### WHAT TO WORK ON:
Once you find the line containing "Instruction: Click axis", please retype it and every line after it to the end of the entries, exactly and with nothing added.

_ _ _ _ _

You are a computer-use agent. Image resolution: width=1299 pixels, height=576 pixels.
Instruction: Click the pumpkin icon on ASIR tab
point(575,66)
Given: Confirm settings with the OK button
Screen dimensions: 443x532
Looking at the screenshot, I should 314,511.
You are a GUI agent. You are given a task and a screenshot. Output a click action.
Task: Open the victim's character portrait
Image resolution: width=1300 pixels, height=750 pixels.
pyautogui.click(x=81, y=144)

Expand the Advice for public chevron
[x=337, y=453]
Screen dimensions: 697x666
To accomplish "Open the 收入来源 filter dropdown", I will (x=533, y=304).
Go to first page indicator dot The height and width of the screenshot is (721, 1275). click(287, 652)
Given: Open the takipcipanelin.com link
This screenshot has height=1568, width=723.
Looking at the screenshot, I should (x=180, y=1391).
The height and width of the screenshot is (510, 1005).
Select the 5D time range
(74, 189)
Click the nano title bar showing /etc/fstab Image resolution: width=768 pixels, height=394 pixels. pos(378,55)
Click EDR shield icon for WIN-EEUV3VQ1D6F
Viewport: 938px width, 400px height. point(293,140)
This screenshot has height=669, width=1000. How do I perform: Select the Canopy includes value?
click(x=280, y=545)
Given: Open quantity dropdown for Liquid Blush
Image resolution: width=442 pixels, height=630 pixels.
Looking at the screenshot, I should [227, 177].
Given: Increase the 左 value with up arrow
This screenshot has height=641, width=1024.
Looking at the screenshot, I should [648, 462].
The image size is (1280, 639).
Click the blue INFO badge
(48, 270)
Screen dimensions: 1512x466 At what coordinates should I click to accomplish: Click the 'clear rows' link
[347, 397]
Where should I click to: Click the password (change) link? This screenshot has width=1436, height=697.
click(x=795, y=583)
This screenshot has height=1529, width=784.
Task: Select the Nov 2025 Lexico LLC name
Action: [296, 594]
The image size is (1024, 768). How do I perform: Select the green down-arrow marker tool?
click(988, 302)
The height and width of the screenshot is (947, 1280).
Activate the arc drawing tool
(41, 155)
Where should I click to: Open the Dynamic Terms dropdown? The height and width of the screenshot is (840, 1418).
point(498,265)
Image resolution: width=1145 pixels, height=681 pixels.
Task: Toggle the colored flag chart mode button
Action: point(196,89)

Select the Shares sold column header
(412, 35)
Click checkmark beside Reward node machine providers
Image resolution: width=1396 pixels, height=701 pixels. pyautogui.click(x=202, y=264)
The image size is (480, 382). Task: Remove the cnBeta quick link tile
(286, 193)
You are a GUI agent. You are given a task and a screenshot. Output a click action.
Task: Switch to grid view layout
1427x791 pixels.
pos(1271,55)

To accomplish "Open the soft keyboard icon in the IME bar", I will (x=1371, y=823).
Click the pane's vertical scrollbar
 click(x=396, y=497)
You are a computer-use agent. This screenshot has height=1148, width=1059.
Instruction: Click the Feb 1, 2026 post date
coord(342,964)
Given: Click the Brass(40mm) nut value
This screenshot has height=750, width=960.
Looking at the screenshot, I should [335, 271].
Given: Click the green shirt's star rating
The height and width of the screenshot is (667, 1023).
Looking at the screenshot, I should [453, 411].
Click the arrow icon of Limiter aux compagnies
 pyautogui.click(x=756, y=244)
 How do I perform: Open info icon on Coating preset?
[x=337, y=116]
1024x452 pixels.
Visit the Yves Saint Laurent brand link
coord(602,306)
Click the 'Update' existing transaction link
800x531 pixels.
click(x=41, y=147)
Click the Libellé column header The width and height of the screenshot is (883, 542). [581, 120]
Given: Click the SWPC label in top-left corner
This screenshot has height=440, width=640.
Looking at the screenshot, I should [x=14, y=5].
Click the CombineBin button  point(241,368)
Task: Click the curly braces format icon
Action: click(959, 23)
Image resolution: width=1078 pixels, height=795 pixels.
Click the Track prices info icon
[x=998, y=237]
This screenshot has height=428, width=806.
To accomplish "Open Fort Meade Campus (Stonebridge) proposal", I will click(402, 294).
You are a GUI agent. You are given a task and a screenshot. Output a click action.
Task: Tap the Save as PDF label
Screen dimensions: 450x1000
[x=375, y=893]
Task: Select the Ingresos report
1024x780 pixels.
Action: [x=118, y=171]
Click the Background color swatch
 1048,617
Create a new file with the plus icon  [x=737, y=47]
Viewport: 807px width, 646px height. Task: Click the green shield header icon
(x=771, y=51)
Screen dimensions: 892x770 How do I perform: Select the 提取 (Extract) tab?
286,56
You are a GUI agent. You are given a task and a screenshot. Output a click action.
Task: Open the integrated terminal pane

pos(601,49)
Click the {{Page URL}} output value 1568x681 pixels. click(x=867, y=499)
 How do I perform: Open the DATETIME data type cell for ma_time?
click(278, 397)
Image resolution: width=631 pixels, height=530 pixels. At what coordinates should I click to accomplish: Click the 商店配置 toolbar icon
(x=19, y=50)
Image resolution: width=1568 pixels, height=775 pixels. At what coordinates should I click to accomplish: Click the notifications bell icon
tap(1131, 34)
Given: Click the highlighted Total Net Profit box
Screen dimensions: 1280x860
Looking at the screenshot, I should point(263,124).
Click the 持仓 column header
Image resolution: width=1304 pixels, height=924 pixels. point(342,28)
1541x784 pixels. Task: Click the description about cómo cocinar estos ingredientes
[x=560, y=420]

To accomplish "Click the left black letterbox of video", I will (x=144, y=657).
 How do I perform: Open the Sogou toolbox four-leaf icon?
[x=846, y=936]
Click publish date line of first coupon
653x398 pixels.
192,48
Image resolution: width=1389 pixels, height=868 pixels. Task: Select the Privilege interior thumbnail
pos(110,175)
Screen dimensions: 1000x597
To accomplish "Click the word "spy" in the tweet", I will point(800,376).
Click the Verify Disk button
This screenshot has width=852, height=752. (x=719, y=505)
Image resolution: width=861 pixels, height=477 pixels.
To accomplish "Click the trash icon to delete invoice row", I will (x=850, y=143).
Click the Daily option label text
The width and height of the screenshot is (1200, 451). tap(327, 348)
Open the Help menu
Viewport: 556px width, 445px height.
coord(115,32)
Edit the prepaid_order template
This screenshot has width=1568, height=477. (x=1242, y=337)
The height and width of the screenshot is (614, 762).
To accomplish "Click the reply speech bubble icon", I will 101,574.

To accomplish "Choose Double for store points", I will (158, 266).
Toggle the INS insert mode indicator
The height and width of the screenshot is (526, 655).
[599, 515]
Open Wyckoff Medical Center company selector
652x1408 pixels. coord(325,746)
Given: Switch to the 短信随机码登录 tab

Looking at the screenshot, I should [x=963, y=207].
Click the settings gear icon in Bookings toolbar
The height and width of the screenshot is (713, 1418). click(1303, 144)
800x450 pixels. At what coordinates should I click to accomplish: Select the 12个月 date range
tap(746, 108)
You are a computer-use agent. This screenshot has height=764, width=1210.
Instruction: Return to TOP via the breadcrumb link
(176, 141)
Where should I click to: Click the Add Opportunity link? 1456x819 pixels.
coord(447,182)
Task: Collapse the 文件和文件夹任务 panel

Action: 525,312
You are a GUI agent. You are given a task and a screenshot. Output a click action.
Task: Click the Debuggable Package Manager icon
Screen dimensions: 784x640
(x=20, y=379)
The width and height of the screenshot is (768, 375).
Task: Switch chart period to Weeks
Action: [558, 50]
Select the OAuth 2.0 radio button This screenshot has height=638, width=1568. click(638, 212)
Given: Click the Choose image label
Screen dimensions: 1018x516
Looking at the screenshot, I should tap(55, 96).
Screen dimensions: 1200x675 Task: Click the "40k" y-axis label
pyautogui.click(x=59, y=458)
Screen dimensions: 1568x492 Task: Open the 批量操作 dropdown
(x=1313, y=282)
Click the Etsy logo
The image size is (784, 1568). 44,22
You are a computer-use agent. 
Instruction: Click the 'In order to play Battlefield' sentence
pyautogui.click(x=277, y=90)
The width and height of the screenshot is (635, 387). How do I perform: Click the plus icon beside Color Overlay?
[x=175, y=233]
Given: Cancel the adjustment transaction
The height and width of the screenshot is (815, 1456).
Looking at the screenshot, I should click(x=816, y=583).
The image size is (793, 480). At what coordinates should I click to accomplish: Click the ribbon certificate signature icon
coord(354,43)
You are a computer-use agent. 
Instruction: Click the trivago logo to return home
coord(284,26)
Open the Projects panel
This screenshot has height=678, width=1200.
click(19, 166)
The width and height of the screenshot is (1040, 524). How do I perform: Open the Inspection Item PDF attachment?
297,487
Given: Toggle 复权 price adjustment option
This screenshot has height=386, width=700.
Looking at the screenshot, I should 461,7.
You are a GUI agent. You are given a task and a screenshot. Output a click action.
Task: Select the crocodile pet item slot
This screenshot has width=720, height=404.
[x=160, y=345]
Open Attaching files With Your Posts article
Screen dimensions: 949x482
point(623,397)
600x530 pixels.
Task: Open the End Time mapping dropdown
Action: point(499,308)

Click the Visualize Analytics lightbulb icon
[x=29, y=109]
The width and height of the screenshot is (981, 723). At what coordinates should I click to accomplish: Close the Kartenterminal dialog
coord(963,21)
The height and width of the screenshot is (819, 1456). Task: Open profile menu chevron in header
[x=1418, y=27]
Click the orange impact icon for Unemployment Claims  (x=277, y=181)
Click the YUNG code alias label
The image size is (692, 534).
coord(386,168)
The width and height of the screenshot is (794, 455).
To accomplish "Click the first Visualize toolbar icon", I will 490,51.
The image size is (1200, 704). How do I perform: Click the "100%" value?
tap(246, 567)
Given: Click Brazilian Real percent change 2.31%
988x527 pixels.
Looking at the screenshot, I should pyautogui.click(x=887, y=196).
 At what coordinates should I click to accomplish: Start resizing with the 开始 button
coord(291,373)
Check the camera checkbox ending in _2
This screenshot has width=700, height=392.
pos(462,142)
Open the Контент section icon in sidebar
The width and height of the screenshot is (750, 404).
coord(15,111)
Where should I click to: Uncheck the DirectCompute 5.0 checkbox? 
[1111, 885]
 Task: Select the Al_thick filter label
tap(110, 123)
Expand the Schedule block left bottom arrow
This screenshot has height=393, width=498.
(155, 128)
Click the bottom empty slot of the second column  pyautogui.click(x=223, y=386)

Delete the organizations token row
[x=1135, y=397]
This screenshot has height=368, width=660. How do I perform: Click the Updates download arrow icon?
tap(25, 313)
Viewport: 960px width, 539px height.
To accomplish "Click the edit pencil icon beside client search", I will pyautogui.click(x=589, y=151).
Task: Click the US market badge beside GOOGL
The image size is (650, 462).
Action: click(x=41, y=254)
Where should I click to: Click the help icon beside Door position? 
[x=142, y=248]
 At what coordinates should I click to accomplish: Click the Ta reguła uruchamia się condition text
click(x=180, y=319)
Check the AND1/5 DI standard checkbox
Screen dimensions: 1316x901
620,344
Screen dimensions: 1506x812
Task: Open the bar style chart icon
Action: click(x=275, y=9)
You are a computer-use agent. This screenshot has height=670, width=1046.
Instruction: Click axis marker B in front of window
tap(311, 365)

_ _ _ _ _

### ANSWER TO THIS TASK:
Instruction: Click axis marker B in front of window
tap(311, 365)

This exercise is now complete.